After the attempted coup in July 2016, the violence of PKK tactics increased with the use of  improvised explosive devices (IEDs) and kidnapping, assault and killing of political figures.   Ankara has matched the PKK’s ramp up in tactics, convinced that the group could be defeated militarily. “Ankara has declared an ‘all-out war’, intensifying military operations and advancing its domestic crackdown against alleged PKK supporters,” the ICG stated, citing the recent arrests of pro-Kurdish mayors, the closure of Kurdish media outlets, and the arrests of Peoples’ Democratic Party (HDP) lawmakers.

In 2016, Turkey suffered 18 major terror attacks, most of which were carried out by the PKK, its affiliate group, the Kurdistan Freedom Falcons (TAK), and ISIS.  In addition to its fight against the PKK and ISIS, Turkey has also, simultaneously, put forward a strong fight against the Revolutionary People’s Liberation Party-Front (DHKP-C), as well as the Gülenist Terror Group (FETÖ) which carried out the July 15 coup attempt.

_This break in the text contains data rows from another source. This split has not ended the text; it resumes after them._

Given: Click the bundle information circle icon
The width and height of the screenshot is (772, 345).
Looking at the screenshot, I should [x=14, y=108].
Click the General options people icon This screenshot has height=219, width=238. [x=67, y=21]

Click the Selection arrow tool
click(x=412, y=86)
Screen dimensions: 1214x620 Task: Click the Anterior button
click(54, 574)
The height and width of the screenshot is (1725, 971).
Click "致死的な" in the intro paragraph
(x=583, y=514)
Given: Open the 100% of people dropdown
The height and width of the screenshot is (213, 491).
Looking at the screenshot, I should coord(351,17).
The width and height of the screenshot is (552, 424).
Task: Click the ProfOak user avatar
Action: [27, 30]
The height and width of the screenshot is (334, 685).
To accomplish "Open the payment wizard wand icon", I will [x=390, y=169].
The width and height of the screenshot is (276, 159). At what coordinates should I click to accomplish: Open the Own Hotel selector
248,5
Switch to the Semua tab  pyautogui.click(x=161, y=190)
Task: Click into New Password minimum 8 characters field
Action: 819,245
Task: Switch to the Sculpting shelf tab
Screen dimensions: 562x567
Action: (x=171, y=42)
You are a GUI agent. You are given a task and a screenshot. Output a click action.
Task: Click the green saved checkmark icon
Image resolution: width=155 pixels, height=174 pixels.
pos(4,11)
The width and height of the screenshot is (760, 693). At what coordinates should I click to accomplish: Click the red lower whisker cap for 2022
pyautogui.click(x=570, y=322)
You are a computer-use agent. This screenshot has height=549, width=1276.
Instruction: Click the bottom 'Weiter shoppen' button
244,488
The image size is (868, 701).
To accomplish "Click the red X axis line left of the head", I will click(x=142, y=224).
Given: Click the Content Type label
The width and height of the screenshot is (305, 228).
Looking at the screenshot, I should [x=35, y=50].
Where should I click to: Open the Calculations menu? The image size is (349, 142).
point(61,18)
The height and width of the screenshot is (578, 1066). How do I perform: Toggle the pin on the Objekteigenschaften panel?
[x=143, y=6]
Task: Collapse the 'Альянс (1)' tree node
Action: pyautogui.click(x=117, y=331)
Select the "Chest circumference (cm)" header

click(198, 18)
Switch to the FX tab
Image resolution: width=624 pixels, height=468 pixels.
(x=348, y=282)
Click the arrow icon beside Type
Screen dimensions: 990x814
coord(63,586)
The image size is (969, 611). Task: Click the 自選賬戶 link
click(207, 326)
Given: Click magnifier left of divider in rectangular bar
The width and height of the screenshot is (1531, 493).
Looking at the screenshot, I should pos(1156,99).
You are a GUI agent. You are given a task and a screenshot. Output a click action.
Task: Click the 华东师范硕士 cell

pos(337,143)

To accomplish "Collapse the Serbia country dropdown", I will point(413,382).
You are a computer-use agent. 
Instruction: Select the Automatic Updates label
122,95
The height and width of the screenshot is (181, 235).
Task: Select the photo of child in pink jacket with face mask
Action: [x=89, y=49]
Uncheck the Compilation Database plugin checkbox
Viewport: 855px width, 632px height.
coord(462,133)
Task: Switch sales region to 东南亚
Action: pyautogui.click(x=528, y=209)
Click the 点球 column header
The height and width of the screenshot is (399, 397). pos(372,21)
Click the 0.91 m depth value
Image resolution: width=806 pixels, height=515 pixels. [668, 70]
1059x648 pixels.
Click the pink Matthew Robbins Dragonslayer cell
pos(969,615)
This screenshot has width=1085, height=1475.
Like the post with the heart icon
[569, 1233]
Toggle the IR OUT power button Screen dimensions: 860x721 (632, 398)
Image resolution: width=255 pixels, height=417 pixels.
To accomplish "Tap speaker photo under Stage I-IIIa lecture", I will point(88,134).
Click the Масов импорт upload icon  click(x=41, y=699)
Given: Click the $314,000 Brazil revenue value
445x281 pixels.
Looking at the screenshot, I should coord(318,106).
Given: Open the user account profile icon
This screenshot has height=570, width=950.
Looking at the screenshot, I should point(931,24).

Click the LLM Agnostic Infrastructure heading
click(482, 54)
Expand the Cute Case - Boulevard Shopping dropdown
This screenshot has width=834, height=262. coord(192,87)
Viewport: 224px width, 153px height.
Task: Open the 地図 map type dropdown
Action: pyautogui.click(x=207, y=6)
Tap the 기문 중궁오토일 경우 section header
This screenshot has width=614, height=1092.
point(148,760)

In 2017, the Turkish government is expected to continue its offensive against the PKK locally and in its cross-border operations, which may include an expansion of cross-border operations into northern Iraq, to fight PKK targets, including the Qandil Mountains and Sinjar, in addition to the expansion of Operation Euphrates Shield into areas held by the PKK’s Syrian offshoot, the PYD, in northern Syria.

In his recent speeches, Interior Minister Süleyman Soylu has particularly voiced that 2017 will be the worst year yet for the PKK.

“I say clearly that these are their good days. After April, they will be surprised to see what is happening to them, as their end will come soon. We will decisively continue our fight during the winter,” Interior Minister Soylu said on Dec. 8, during his visit to the eastern Van province.

The PKK, distanced itself on the Reina New Years nightclub attack.  “No Kurdish forces have anything to do with this attack,” it said in a statement. “The Kurdish freedom fight is also the fight for democratization of Turkey. That’s why we won’t target innocent and civilian people.”

ISIS took responsibility for the bombing.

No end is in sight for the armed conflict between these three groups.